- **REQUIREMENT**:
Extract every line between the one with "Task: Click the search magnifier icon" and the end of the entries, both included, word for word and free of pictures.

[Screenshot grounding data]

· · ·

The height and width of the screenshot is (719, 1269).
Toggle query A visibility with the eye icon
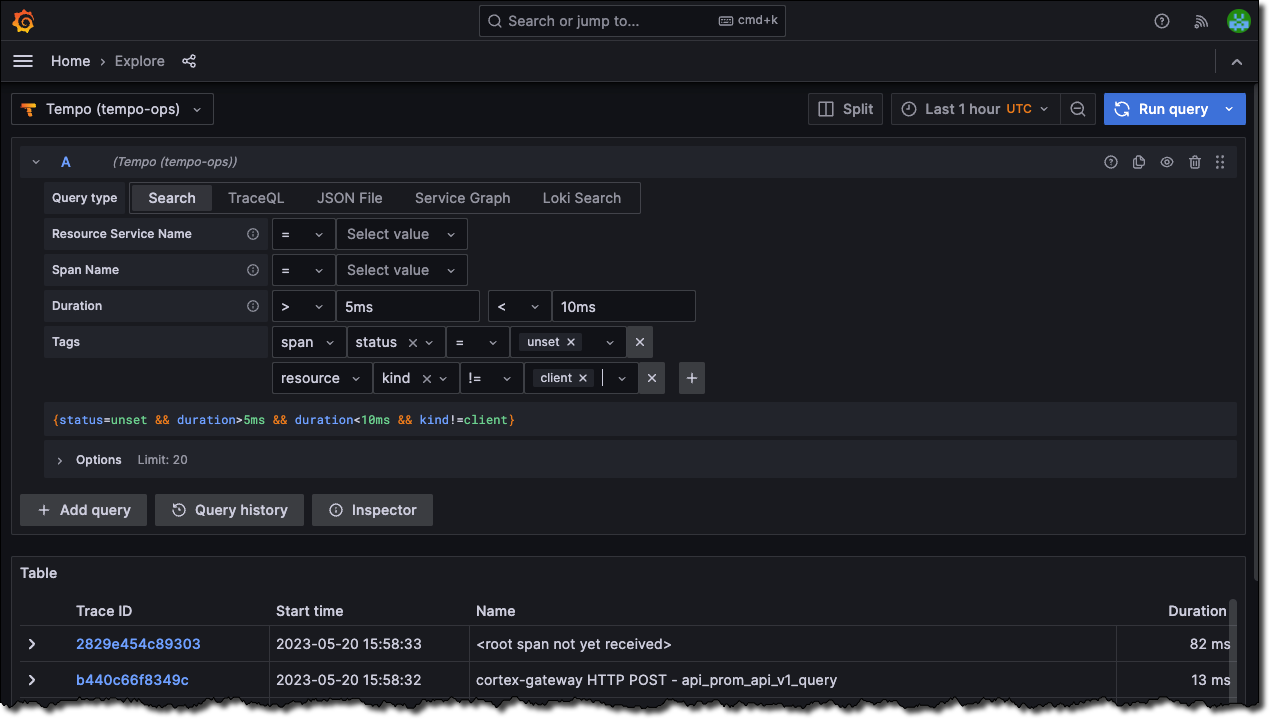(1166, 161)
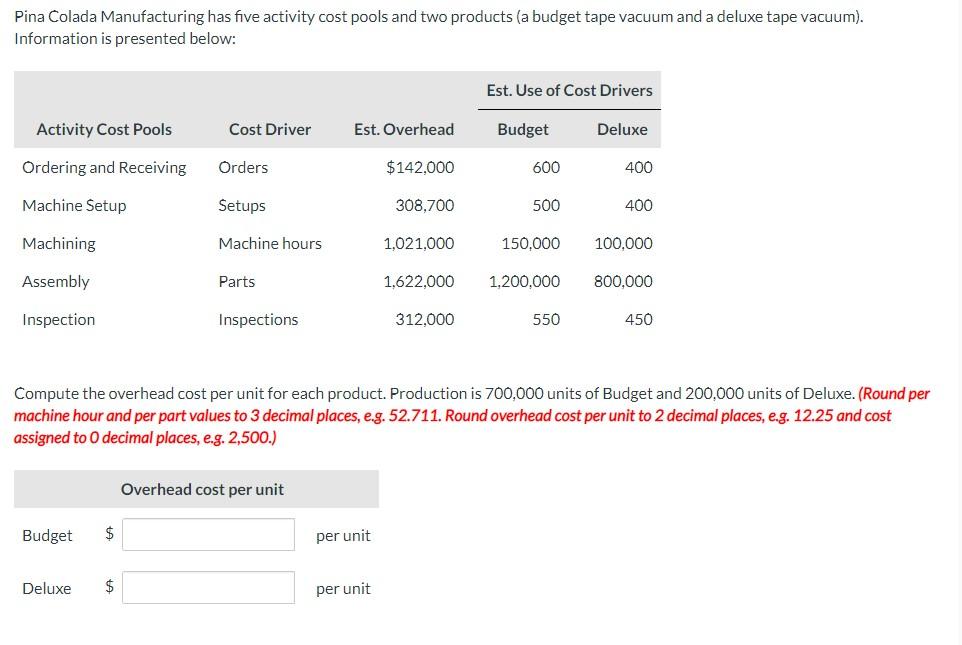
Task: Click the Est. Use of Cost Drivers header
Action: click(569, 91)
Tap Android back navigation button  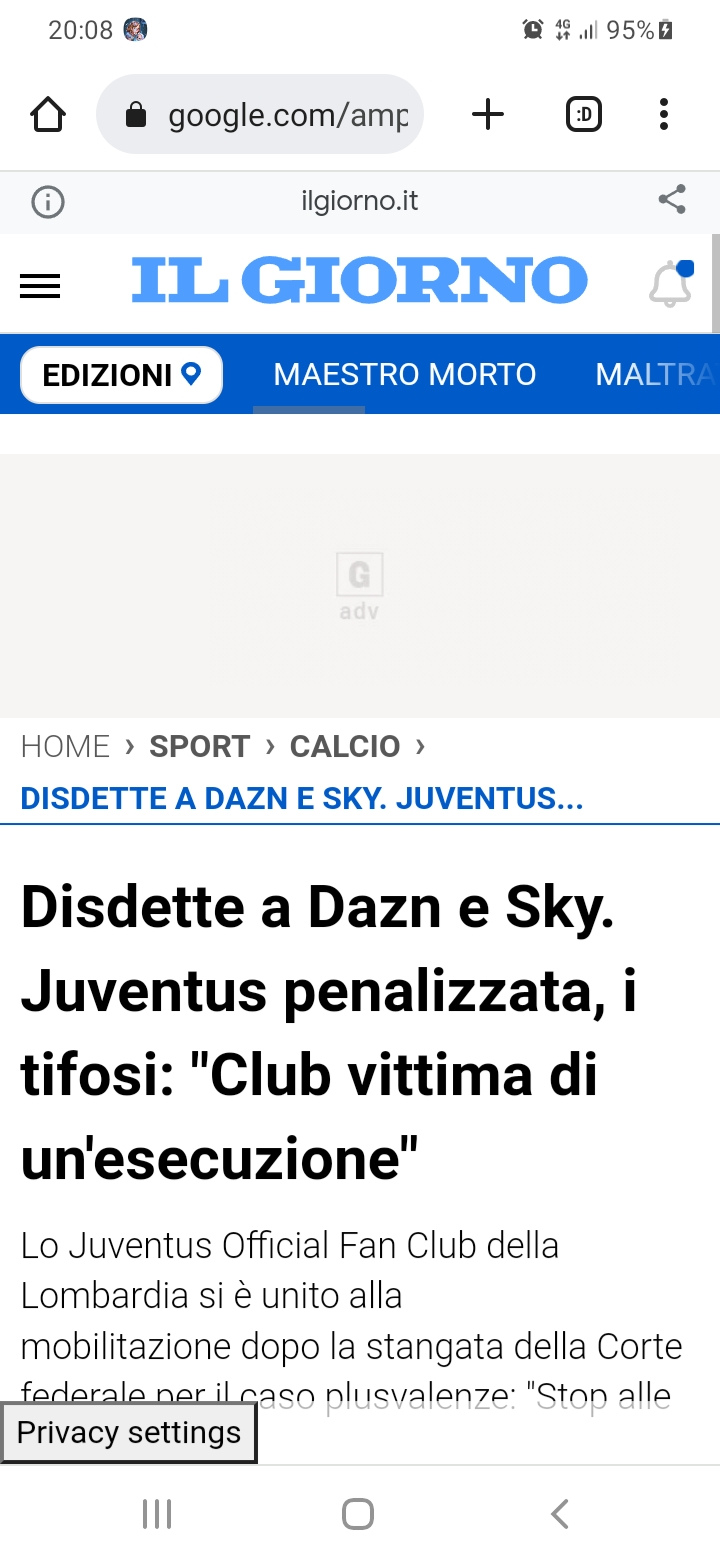(560, 1514)
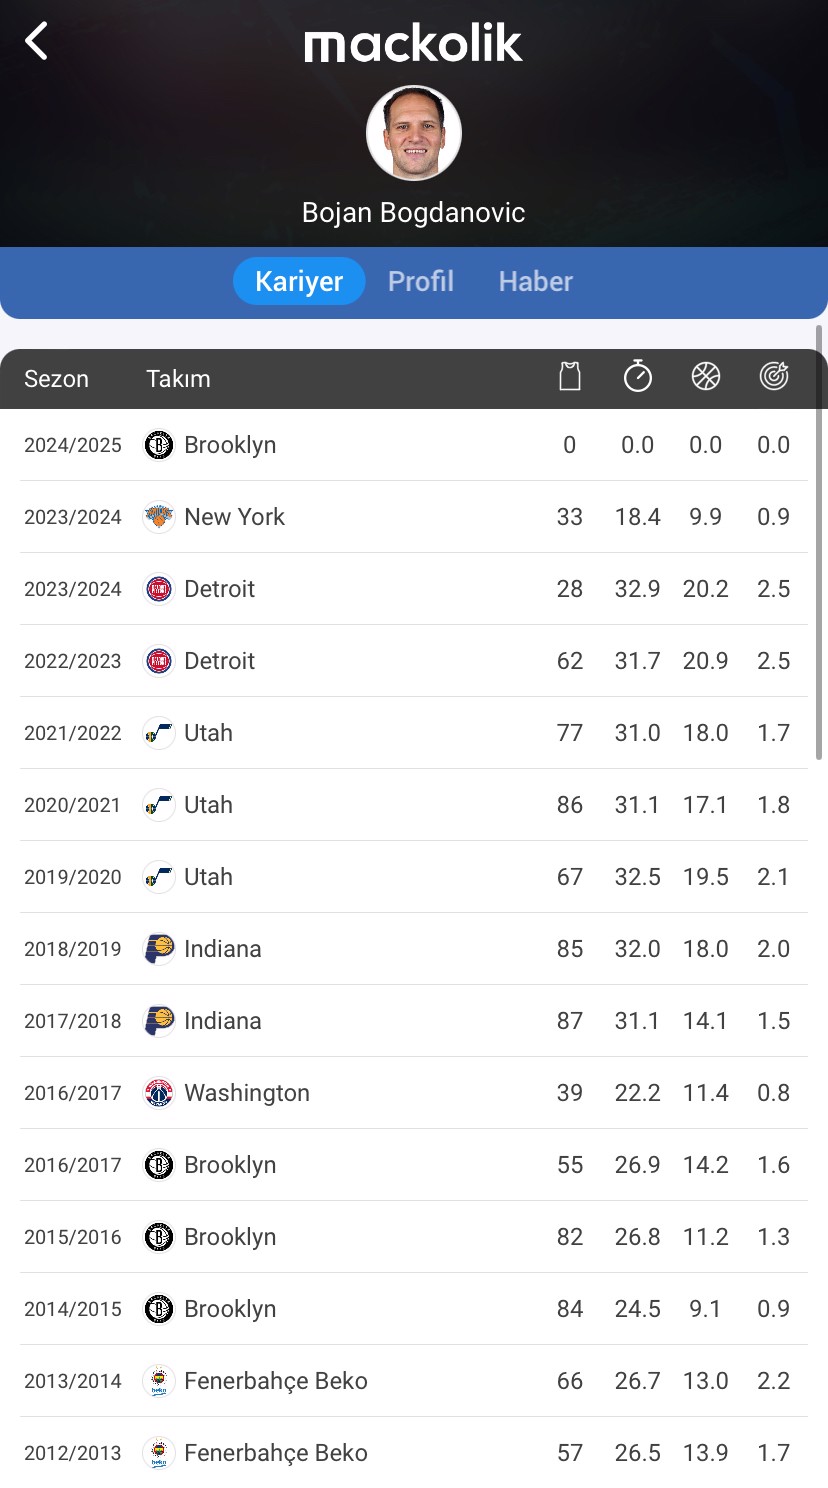Click the New York Knicks logo
This screenshot has width=828, height=1488.
159,517
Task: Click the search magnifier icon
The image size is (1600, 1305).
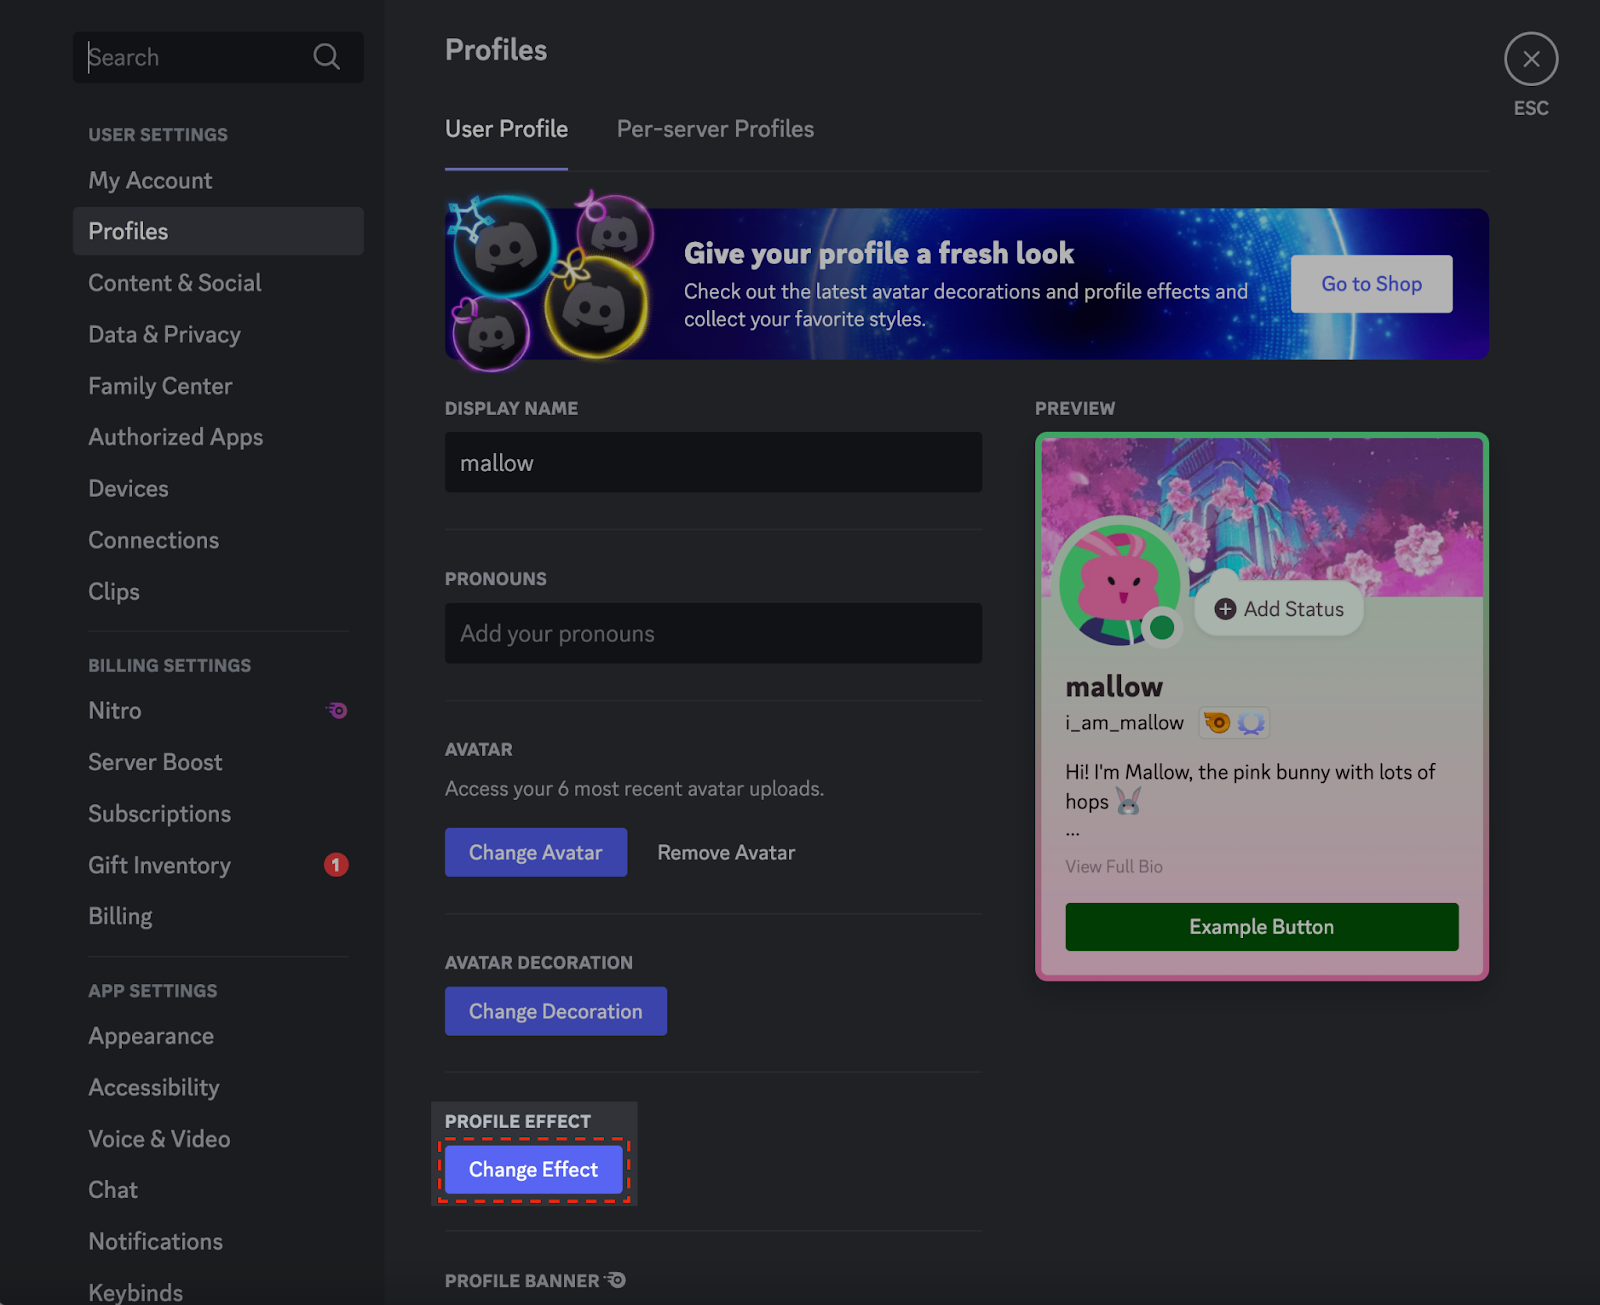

· · ·

- **RESPONSE TO THIS TASK**:
Task: Click the search magnifier icon
The image size is (1600, 1305).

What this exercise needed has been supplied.